The savings are not just due to reduced heat loss. If you have a very airtight house with triple-glazed windows, you will have no internal draughts or convection currents — in other words, very still air. With still air, 19°C is the perfect internal temperature for most people. If there are convection currents or draughts, then 21°C is required. Remember the Government advert telling us to turn down the thermostat by 1°C and save lots of energy? Clearly, 2°C lower for the same comfort level has a big impact on energy consumption over the lifetime of a house. Combined with triple glazing, good airtightness is also fantastic at reducing external noise.

When you start to understand the significant benefits of airtightness, it is disheartening to realise that over the last 40 years we have actually gone backwards in this area. Dot and dab plasterboard is the real problem because brick or block with dot and dab is about as airtight as Shredded Wheat. So while the double-glazed windows aren’t letting in a breeze, the walls are leaking precious heat. New builds are very hard to retrofit for airtightness, whereas the walls in older properties with plaster on stone or brick are – bar the cracks – airtight.

Airtight construction has many benefits. It can help you reach the dream of a comfortable, quiet home with low heating bills — but it is not easy to achieve. I think it will be one of the biggest challenges facing builders and designers over the next few years, but it is absolutely critical for low-energy housing.

Achieving Airtightness

Here are my dos and don’ts for achieving an airtight house:

1. Airtightness doesn’t just happen — you need a very clear airtightness plan early in the design process, and you need to stick to it.

2. If you are serious about airtightness, work with builders and architects who know about it, or who at least want to find out.

3. If you are retrofitting your home, get an airtightness test before you start any work so that you understand where your leaks are right from the beginning.

4. Never rely on just one airtightness test — you will need at least two, possibly more. Make sure you get one before you cover up all your membranes and tapes prior to skimming plasterboard, so you can fix any leaks without undoing too much work.

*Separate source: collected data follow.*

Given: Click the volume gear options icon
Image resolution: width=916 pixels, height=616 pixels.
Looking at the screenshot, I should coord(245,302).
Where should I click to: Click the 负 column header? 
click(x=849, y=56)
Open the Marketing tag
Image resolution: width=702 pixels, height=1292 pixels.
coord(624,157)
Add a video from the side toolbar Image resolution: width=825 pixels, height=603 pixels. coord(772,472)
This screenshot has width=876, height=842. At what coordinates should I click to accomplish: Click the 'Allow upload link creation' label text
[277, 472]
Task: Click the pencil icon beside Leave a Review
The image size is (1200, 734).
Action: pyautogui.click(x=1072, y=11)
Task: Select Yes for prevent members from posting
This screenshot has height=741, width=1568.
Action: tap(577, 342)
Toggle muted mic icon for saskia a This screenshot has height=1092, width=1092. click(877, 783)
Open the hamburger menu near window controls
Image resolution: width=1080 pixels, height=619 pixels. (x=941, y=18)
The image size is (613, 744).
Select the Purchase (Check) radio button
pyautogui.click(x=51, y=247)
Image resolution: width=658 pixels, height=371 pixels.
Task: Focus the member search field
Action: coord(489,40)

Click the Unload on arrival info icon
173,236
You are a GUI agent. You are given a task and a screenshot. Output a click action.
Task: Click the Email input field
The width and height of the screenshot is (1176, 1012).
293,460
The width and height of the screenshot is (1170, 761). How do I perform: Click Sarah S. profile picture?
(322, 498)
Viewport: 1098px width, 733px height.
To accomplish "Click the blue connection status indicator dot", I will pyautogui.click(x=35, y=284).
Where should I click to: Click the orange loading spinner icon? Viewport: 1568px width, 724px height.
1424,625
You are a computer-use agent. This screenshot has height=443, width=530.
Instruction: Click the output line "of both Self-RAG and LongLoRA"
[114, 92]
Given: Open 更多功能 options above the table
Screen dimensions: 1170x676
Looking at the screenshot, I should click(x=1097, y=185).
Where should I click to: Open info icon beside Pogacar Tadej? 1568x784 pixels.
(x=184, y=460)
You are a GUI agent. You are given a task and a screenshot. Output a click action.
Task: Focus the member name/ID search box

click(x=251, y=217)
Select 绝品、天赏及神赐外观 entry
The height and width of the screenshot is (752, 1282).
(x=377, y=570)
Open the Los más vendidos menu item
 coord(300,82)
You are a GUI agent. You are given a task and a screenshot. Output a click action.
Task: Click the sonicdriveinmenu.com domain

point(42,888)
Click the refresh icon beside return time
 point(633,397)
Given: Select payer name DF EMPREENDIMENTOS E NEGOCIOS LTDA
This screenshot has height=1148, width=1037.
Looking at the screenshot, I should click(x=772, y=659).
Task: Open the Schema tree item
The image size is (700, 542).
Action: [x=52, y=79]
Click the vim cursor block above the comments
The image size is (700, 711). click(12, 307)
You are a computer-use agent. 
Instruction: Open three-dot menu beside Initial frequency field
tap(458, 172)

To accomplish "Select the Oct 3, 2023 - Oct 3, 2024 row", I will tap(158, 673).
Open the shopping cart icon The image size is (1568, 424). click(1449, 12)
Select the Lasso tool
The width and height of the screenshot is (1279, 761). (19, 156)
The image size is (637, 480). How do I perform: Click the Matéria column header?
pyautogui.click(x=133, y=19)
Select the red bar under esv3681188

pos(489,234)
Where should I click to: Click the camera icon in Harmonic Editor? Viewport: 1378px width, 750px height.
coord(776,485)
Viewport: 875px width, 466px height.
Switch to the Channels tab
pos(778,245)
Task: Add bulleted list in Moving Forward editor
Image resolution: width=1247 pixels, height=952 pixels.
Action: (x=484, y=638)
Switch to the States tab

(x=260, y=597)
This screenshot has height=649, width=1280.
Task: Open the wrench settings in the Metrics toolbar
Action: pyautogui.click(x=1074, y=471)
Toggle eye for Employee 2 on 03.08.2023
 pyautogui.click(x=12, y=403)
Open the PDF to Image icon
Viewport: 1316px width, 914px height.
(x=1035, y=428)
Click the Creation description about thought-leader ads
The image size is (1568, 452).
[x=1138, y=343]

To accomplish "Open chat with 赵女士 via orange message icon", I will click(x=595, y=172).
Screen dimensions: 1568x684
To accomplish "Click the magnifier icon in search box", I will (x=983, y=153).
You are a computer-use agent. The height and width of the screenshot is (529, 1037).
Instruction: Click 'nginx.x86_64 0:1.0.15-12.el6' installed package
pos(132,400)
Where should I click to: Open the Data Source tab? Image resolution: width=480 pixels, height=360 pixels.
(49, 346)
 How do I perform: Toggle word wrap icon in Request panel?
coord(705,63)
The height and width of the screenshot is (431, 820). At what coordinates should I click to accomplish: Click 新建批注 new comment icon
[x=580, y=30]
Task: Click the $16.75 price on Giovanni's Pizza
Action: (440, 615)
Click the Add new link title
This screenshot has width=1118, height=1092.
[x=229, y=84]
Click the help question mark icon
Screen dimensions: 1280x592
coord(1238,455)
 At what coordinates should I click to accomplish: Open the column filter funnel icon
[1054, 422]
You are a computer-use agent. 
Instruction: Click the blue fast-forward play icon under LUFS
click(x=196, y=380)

5. While wet plaster on block/brick is airtight, the majority of airtightness is achieved using membranes and tapes. Make sure you use the right ones; they are expensive, but cheaper tapes go hard and lose stick in a matter of years, leaving your home leakier than a sieve. Mastic and silicon also go hard and crack so don’t rely on them. Non-hardening adhesives and tapes are available and, while expensive, are far cheaper than larger heating bills, potential rot and moisture damage.

6. Never forget to properly detail the junction between the walls and floors. I did this once, and it was a painful lesson.

7. Make sure everyone working on the site understands your airtightness strategy. A happy contractor with a drill can do a lot of damage in a few minutes.

8. Older building materials are vapour permeable: they allow moisture to move in and out. Any refurbishment or airtightness layer must allow these materials to continue to breathe — seal them up at your peril.

9. Woodburning stoves need direct (tertiary) air supplies from the outside in airtight buildings. Forget about open fires.

10. It is worth noting that while the Building Regulations set a maximum air leakage of 10m3/hr/m²@50pascals (pa), MVHR only becomes efficient at below 1.5m³/hr/m²@50pa — PassivHaus standards set a maximum of 0.6m³/hr/m²@50pa!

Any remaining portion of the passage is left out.